I mean I had some students do thesis at Kodak, and I remember going to Kodak Park and taking a tour. And they had — Kodak Park was built by um, what's his name, founder, Kodak — Eastman, yeah, Building Six is the Eastman Building. He got MIT out of bankruptcy in 1917. Uh, anyway, the Eastman, George Eastman built Kodak Park as a manufacturing facility back, you know, in the 1910s and 1920s. And it wasn't laid out the way we would lay it out today, so they had a loading dock and stuff would come in, and they had to move boxes about a half floor up. And so instead of going out and buying some conveyor, you know, conveyor tables to move the boxes and then a little elevator to move them up to the next level, Kodak designed and built — out of stainless steel, not carbon steel — their own conveyors and elevators, because they were used to, you know, keeping full employment. They were basically printing money. They called it film but it was printing money. And they had no real competition. And the people at Kodak just burned through money, because if they showed that they were too profitable, the government'd get all upset and come in and break up the monopoly. So they just burned through money like it was water, okay. And then when they did get a competition, these Great American businessmen didn't know what to do, and so they kept burning through money.

I worked for Bethlehem Steel in an era like that, okay. Bethlehem Steel in 1973, the year before I went to work for them, most profitable year ever, okay. And the American steel industry after World War II — the American — U.S., the American steel industry owned 75% of the world steel making capacity in 1945, cause we had bombed out most of the rest. It's great, you just bomb out your competition. There's a good businessman, okay, when you can bomb out your competition you can take a world leadership role. Well, I went to work for them in '74, which is 30 years later approximately, and all the managers who had been hired as young employees in 1945 were now running the company. And they still had the attitude that they controlled 75% of the world steel business and that they could dictate prices and everything else. Well, when I went to work for them, we controlled 25% of the world steel industry, okay. But they still thought they controlled 75%, because that's what they grew up on, okay. And uh, it was decreasing and continuing to decrease.

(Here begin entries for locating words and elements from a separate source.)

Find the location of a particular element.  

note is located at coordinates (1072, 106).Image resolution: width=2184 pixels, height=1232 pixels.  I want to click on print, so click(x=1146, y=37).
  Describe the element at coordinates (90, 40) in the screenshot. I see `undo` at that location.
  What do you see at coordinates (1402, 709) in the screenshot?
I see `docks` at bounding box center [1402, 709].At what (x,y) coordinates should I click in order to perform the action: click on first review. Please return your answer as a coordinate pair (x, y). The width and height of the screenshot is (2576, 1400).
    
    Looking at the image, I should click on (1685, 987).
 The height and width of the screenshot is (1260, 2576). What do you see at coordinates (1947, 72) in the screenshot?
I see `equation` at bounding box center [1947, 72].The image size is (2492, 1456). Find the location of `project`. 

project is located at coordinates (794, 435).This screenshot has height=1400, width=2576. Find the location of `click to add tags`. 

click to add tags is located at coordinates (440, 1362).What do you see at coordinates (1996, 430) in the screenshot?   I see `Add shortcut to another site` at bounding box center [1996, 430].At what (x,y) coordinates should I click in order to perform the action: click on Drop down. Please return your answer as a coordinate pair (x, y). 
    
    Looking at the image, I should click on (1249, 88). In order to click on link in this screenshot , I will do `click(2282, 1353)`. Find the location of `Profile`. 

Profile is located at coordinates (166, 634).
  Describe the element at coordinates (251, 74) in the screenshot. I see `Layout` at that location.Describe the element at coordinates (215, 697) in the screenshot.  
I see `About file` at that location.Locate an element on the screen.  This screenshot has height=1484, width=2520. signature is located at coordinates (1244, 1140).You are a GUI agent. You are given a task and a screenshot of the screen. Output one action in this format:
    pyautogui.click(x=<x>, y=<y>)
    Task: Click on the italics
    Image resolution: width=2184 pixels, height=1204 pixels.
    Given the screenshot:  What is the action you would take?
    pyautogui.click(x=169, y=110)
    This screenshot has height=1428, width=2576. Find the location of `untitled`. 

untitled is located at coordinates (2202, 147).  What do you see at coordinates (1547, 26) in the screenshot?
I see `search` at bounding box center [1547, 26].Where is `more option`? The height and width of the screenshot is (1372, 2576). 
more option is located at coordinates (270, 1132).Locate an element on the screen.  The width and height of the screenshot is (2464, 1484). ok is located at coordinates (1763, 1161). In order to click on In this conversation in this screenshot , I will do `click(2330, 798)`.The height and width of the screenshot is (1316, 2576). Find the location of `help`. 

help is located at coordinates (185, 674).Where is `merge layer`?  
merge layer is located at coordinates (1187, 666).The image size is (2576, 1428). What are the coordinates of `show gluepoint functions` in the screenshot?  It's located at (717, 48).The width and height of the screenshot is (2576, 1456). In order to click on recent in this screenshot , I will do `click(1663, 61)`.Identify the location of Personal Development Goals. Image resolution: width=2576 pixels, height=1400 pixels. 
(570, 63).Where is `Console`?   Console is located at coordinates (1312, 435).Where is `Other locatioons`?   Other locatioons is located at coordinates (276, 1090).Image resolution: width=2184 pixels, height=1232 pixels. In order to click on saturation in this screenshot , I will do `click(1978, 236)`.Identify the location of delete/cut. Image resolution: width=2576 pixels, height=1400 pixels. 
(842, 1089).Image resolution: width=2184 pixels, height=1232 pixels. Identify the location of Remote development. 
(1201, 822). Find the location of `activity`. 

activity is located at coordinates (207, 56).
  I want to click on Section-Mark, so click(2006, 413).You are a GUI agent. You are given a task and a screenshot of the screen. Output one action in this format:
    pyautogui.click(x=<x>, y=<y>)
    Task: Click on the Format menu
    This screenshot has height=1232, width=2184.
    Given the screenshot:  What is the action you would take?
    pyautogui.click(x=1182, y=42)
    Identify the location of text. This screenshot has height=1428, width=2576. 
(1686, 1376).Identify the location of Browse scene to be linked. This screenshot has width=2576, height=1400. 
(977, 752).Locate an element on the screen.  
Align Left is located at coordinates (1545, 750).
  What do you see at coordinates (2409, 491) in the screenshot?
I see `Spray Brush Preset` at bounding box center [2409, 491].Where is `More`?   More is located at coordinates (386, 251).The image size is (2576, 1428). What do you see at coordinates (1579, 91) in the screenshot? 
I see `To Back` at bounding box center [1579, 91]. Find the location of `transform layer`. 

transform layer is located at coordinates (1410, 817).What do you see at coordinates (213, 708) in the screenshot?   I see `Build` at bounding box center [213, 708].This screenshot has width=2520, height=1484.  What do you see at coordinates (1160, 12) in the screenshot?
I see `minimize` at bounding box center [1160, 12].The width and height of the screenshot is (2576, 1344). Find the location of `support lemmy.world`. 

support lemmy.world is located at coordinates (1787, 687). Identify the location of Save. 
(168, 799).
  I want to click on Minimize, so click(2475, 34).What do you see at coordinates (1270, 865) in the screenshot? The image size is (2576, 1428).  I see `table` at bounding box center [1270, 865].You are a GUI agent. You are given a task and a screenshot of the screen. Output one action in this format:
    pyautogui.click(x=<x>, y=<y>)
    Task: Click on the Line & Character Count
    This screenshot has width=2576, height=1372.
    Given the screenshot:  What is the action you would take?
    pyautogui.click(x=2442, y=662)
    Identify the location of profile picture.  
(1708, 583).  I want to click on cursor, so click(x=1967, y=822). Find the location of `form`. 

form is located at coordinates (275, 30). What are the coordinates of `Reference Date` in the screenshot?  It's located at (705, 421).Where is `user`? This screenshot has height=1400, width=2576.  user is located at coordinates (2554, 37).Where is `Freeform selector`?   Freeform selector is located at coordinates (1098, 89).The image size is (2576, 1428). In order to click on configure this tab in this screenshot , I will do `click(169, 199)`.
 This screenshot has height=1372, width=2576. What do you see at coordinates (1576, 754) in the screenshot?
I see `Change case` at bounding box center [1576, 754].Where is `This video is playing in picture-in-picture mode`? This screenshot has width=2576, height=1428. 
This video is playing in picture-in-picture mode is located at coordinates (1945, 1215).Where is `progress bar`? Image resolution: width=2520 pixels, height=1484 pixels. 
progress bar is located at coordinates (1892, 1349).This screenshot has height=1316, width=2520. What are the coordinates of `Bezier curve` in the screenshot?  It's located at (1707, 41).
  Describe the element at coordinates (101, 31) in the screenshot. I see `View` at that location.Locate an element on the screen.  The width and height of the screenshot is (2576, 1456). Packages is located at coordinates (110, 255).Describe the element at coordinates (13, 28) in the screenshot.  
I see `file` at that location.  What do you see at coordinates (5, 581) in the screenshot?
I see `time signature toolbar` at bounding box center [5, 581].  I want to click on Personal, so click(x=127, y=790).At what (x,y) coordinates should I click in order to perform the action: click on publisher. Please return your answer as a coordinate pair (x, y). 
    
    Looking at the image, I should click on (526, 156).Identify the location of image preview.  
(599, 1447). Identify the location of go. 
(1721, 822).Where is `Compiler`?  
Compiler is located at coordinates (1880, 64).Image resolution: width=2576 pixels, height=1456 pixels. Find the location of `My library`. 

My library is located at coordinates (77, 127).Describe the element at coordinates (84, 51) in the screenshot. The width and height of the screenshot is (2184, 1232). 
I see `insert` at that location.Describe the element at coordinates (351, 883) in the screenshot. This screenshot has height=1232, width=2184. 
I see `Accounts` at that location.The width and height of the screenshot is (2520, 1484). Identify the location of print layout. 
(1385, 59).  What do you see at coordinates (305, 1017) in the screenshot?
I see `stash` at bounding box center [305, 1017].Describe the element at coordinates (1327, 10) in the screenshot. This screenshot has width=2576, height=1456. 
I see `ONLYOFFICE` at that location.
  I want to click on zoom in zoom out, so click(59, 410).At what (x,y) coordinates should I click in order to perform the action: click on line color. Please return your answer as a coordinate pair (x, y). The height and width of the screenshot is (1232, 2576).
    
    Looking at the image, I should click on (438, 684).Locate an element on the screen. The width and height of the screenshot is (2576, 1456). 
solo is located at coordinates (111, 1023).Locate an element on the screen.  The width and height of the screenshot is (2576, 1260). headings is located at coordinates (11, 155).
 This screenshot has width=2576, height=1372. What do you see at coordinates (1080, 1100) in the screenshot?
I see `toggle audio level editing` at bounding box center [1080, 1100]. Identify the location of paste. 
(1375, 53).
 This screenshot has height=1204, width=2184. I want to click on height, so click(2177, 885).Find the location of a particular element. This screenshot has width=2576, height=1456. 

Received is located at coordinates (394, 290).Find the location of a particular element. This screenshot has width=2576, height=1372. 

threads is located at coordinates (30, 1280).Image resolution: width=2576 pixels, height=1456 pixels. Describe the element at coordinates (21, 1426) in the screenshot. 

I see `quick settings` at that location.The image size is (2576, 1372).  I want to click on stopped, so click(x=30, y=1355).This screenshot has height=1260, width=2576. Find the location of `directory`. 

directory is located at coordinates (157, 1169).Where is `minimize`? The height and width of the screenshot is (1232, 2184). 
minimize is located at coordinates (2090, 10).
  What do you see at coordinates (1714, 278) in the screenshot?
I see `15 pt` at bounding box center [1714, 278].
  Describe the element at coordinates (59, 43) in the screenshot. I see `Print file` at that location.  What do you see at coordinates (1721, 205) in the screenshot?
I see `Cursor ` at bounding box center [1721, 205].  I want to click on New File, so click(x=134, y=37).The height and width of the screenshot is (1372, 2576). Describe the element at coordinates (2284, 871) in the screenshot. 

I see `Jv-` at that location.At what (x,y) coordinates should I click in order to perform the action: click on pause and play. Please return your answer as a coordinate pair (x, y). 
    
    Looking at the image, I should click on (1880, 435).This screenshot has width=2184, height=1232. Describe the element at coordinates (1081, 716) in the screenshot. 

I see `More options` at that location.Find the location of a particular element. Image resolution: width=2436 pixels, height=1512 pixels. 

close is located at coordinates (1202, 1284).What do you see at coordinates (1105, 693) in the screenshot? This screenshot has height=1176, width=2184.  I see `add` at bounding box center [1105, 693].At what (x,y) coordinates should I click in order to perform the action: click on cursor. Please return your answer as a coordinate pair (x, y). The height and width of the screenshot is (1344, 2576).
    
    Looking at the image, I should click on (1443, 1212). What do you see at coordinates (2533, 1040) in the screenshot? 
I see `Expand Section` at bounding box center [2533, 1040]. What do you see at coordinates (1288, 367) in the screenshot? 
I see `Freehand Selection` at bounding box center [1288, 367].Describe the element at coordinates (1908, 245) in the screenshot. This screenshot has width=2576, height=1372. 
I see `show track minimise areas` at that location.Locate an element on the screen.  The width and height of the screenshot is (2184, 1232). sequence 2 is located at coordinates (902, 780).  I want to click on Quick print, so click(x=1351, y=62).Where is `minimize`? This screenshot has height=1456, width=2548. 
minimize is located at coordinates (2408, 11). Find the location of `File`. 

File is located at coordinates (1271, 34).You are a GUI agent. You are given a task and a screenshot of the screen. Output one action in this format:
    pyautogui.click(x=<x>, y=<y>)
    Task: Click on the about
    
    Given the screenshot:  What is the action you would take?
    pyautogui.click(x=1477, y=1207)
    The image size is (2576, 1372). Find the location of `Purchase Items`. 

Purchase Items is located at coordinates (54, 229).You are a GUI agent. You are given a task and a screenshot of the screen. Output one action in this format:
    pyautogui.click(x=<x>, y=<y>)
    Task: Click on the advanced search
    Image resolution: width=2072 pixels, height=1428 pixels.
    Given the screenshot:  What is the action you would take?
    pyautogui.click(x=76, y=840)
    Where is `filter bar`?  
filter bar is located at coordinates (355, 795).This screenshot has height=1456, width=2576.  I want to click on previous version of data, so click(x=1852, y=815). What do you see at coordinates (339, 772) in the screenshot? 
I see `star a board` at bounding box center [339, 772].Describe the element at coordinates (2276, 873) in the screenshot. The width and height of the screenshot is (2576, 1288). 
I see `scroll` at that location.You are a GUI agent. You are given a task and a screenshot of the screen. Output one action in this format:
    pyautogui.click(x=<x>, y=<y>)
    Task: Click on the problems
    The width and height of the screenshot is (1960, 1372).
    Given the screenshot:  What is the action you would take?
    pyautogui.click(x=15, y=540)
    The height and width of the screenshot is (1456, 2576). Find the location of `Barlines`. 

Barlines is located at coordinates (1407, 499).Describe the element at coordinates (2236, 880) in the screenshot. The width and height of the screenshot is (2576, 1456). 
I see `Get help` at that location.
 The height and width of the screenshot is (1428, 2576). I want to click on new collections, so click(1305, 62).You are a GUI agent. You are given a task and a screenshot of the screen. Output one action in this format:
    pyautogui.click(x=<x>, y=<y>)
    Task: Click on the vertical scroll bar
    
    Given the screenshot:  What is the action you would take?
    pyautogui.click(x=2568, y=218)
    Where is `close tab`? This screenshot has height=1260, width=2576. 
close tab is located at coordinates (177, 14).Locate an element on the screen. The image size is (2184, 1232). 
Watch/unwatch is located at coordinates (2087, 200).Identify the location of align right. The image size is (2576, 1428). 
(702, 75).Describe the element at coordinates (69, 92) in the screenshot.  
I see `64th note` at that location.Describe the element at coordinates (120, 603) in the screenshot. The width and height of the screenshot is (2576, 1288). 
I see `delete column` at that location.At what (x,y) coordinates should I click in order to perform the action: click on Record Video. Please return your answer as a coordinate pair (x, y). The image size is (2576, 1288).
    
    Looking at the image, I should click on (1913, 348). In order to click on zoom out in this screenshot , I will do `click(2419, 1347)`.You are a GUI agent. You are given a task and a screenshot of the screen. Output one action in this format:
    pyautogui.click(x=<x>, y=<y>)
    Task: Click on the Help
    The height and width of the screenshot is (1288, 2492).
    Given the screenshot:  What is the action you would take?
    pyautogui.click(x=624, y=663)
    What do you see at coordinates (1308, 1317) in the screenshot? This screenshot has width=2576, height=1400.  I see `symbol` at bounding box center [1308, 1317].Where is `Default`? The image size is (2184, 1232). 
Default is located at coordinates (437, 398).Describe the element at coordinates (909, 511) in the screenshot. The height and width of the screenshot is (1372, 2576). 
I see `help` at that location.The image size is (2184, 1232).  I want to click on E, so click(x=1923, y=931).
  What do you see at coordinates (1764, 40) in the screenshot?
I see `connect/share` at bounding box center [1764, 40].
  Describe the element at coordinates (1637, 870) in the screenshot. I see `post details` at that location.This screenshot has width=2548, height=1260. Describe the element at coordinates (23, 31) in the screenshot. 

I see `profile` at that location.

And I went to um a training for the 500 new college employees of Bethlehem Steel in 1975 — let's see, it was uh summer of '75. We went to this two-week training in an auditorium, and we had countless vice presidents come in and give us talks. And this one Financial vice president comes in, he says — we are, they just had their most profitable year ever two years before, right, a year and a half before — he says, we [are] one of the most efficient steel companies in the world, cause our blast furnaces were built in 1912 and our coke ovens were built in 1911. And I, out of 500 idiot new newbies, I raised my hand and said, I don't understand why having old equipment makes you more efficient. He says, because it's fully depreciated. I said, oh. And I realized that, and he made some comment about I didn't understand finance. So a year later I took a finance course and I learned I didn't understand finance, but neither did he, okay.

Anyway, now you heard my tirade on American uh manufacturers and businessmen. They're not as great as they think they are, okay. Let's take a 5 minute break and we'll come back and [end].